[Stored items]
++++++++++++++++++++

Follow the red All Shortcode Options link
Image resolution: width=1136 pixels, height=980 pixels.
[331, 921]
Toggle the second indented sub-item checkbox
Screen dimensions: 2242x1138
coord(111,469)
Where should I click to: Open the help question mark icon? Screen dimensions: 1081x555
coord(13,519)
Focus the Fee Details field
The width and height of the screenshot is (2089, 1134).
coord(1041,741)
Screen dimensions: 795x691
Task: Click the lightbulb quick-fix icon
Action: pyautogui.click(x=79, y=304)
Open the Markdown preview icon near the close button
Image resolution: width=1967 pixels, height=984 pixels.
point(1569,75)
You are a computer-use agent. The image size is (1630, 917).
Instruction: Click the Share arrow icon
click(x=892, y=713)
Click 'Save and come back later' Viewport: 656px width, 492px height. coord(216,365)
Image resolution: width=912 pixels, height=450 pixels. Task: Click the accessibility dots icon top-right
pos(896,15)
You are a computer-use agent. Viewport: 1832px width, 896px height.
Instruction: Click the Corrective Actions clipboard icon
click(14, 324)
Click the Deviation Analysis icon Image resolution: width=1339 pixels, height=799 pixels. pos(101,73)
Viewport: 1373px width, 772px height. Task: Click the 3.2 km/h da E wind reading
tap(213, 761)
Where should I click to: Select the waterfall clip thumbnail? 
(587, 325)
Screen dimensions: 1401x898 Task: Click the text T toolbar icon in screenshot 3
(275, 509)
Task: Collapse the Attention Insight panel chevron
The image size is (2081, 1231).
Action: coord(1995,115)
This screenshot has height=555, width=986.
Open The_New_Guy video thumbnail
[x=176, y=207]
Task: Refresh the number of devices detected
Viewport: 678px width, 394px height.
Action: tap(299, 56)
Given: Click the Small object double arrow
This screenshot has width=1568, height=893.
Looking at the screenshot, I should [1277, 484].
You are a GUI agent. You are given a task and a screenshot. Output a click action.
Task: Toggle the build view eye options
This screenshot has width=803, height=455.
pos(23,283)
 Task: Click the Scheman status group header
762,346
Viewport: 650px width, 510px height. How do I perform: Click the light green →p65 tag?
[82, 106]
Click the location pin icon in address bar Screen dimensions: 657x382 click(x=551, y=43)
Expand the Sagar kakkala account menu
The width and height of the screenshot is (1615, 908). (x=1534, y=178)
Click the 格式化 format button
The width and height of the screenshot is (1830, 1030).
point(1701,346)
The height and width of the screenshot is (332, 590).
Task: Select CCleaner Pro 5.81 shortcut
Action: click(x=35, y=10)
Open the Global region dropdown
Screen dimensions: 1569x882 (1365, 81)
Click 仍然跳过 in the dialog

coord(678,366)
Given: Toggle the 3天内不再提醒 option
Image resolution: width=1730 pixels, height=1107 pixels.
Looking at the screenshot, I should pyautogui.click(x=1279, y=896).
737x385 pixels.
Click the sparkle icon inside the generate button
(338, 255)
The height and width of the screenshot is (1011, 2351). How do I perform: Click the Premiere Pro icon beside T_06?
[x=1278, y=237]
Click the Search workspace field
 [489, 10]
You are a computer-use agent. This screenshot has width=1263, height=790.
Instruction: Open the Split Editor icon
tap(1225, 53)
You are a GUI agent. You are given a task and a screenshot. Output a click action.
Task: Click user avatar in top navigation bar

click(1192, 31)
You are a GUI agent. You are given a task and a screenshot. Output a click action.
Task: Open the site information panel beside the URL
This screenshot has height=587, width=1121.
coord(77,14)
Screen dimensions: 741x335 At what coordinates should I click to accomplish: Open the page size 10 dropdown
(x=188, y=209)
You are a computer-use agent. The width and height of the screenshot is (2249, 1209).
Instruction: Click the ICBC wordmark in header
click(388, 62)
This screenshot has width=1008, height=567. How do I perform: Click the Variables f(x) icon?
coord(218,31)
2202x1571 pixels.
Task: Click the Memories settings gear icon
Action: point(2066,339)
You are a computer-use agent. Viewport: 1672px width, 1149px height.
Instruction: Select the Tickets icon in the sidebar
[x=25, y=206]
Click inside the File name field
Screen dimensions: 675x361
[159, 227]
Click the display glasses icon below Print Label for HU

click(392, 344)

++++++++++++++++++++

## Work order
Please write the data above out again, exactly the same.

## Reply
Follow the red All Shortcode Options link
Image resolution: width=1136 pixels, height=980 pixels.
[331, 921]
Toggle the second indented sub-item checkbox
Screen dimensions: 2242x1138
coord(111,469)
Where should I click to: Open the help question mark icon? Screen dimensions: 1081x555
coord(13,519)
Focus the Fee Details field
The width and height of the screenshot is (2089, 1134).
coord(1041,741)
Screen dimensions: 795x691
Task: Click the lightbulb quick-fix icon
Action: pyautogui.click(x=79, y=304)
Open the Markdown preview icon near the close button
Image resolution: width=1967 pixels, height=984 pixels.
point(1569,75)
You are a computer-use agent. The image size is (1630, 917).
Instruction: Click the Share arrow icon
click(x=892, y=713)
Click 'Save and come back later' Viewport: 656px width, 492px height. coord(216,365)
Image resolution: width=912 pixels, height=450 pixels. Task: Click the accessibility dots icon top-right
pos(896,15)
You are a computer-use agent. Viewport: 1832px width, 896px height.
Instruction: Click the Corrective Actions clipboard icon
click(14, 324)
Click the Deviation Analysis icon Image resolution: width=1339 pixels, height=799 pixels. pos(101,73)
Viewport: 1373px width, 772px height. Task: Click the 3.2 km/h da E wind reading
tap(213, 761)
Where should I click to: Select the waterfall clip thumbnail? 
(587, 325)
Screen dimensions: 1401x898 Task: Click the text T toolbar icon in screenshot 3
(275, 509)
Task: Collapse the Attention Insight panel chevron
The image size is (2081, 1231).
Action: coord(1995,115)
This screenshot has height=555, width=986.
Open The_New_Guy video thumbnail
[x=176, y=207]
Task: Refresh the number of devices detected
Viewport: 678px width, 394px height.
Action: tap(299, 56)
Given: Click the Small object double arrow
This screenshot has width=1568, height=893.
Looking at the screenshot, I should [1277, 484].
You are a GUI agent. You are given a task and a screenshot. Output a click action.
Task: Toggle the build view eye options
This screenshot has width=803, height=455.
pos(23,283)
 Task: Click the Scheman status group header
762,346
Viewport: 650px width, 510px height. How do I perform: Click the light green →p65 tag?
[82, 106]
Click the location pin icon in address bar Screen dimensions: 657x382 click(x=551, y=43)
Expand the Sagar kakkala account menu
The width and height of the screenshot is (1615, 908). (x=1534, y=178)
Click the 格式化 format button
The width and height of the screenshot is (1830, 1030).
point(1701,346)
The height and width of the screenshot is (332, 590).
Task: Select CCleaner Pro 5.81 shortcut
Action: click(x=35, y=10)
Open the Global region dropdown
Screen dimensions: 1569x882 (1365, 81)
Click 仍然跳过 in the dialog

coord(678,366)
Given: Toggle the 3天内不再提醒 option
Image resolution: width=1730 pixels, height=1107 pixels.
Looking at the screenshot, I should pyautogui.click(x=1279, y=896).
737x385 pixels.
Click the sparkle icon inside the generate button
(338, 255)
The height and width of the screenshot is (1011, 2351). How do I perform: Click the Premiere Pro icon beside T_06?
[x=1278, y=237]
Click the Search workspace field
 [489, 10]
You are a computer-use agent. This screenshot has width=1263, height=790.
Instruction: Open the Split Editor icon
tap(1225, 53)
You are a GUI agent. You are given a task and a screenshot. Output a click action.
Task: Click user avatar in top navigation bar

click(1192, 31)
You are a GUI agent. You are given a task and a screenshot. Output a click action.
Task: Open the site information panel beside the URL
This screenshot has height=587, width=1121.
coord(77,14)
Screen dimensions: 741x335 At what coordinates should I click to accomplish: Open the page size 10 dropdown
(x=188, y=209)
You are a computer-use agent. The width and height of the screenshot is (2249, 1209).
Instruction: Click the ICBC wordmark in header
click(388, 62)
This screenshot has width=1008, height=567. How do I perform: Click the Variables f(x) icon?
coord(218,31)
2202x1571 pixels.
Task: Click the Memories settings gear icon
Action: point(2066,339)
You are a computer-use agent. Viewport: 1672px width, 1149px height.
Instruction: Select the Tickets icon in the sidebar
[x=25, y=206]
Click inside the File name field
Screen dimensions: 675x361
[159, 227]
Click the display glasses icon below Print Label for HU

click(392, 344)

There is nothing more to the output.